The odd thing, in retrospect, is that no one was in awe of this exotic creature from off the telly. He had, rather, a presence that was genuinely unique – a one-off compound of the hideously embarrassing, the acceptably freakish and the merely ubiquitous.
He had created for himself a niche of mundane weirdness. He was a living double take: the first glance told you there was something very, very strange about this man; the second reminded you that he was also utterly familiar. The second thought cancelled out the first. In its own sick way, this was a kind of genius – one of the great performative constructs of popular culture in the late 20th century.
Most psychopaths play at being “normal” and conceal their awful urges under a surface of ordinariness. This implies a narrative of eventual discovery: the evil will out. But Savile reversed the process, making – through the projective power of TV – his weirdness into a kind of normality.
The genius lay in the understanding that in this there was no narrative of eventual discovery: the evil is already out. Let’s remember that it worked: Savile was dead before he was “caught”. On his death, the BBC hailed him as a great popular entertainer and he was buried by the Catholic bishop of Leeds with a guard of honour of Royal Marines. Savile won.
In Dan Davies’s gripping book about this “entertainer” and serial sex criminal, he recounts a story Savile liked to tell about his time as a coal miner in South Kirby. (He was a “Bevan Boy” doing wartime work to replace men at the front.) He once accidentally arrived late for work dressed in his suit, so late that he had to go down the pit in his Sunday best.
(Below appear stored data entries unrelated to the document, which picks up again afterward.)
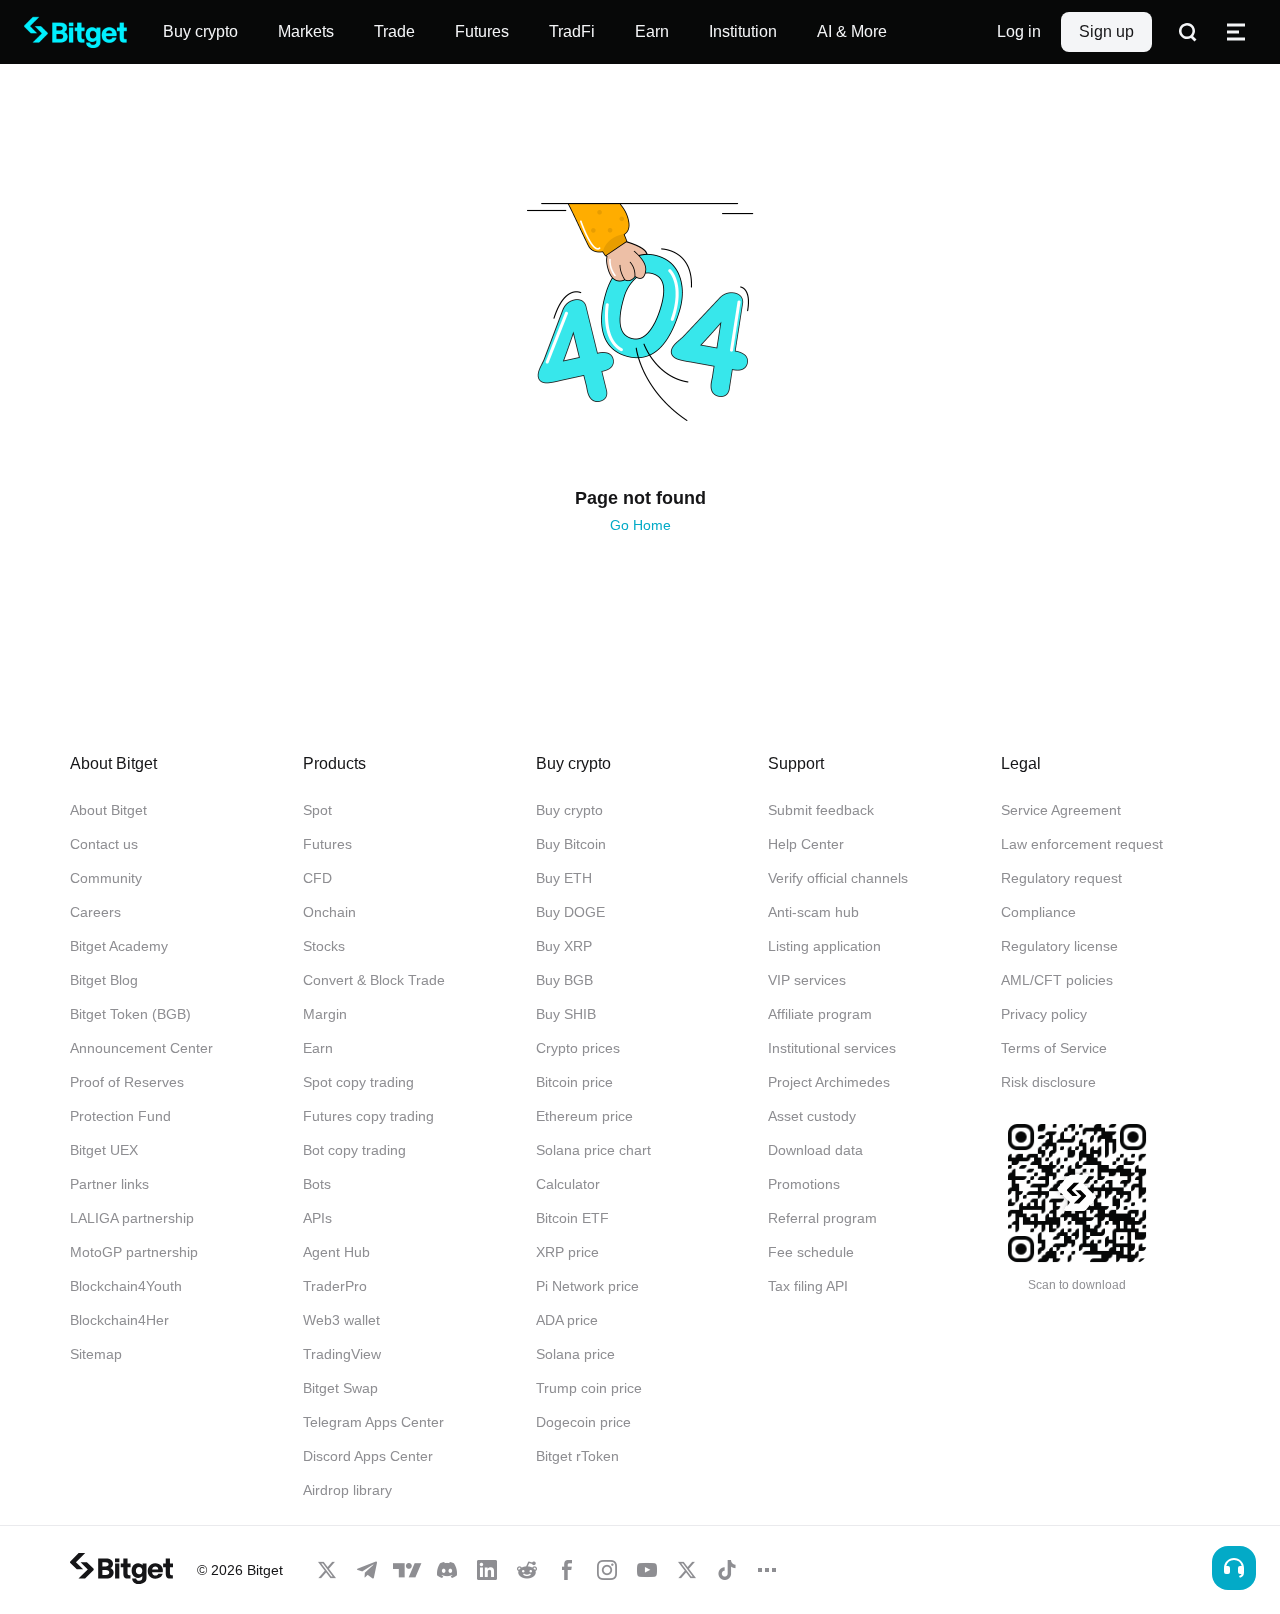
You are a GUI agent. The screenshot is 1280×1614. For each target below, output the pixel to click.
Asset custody (812, 1116)
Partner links (109, 1184)
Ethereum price (584, 1116)
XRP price (567, 1252)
He stripped naked and wrapped his suit in his newspaper. In the evening he washed his hands and face in his canteen water and emerged from the pit looking immaculate in his dapper clothes. The effect on his fellow miners, he said, was “electric”: “I just realised that going back clean would freak people out, and it did. Underneath the clothes I was black as night. But I realised that being a bit odd meant that there could be a payday.”
The metaphor is almost too readily available: clean on the outside, black as night underneath, relishing the power of oddness. But it doesn’t quite get the true nature of Savile’s persona. In his celebrity pomp he didn’t, of course, wear good clothes – he paraded around in those hideous shell suits. And he didn’t really cover up the blackness either. Part of the thrill of being Jimmy Savile was the way the nasty bits were allowed to dangle out there in public view, as if he was constantly daring someone to point them out. Savile played out a version of the Emperor’s New Clothes, in which no one dared to point out the obvious. The twist was that Savile wasn’t, like the emperor in Hans Christian Anderson’s story, a dupe but rather the orchestrator of the whole act.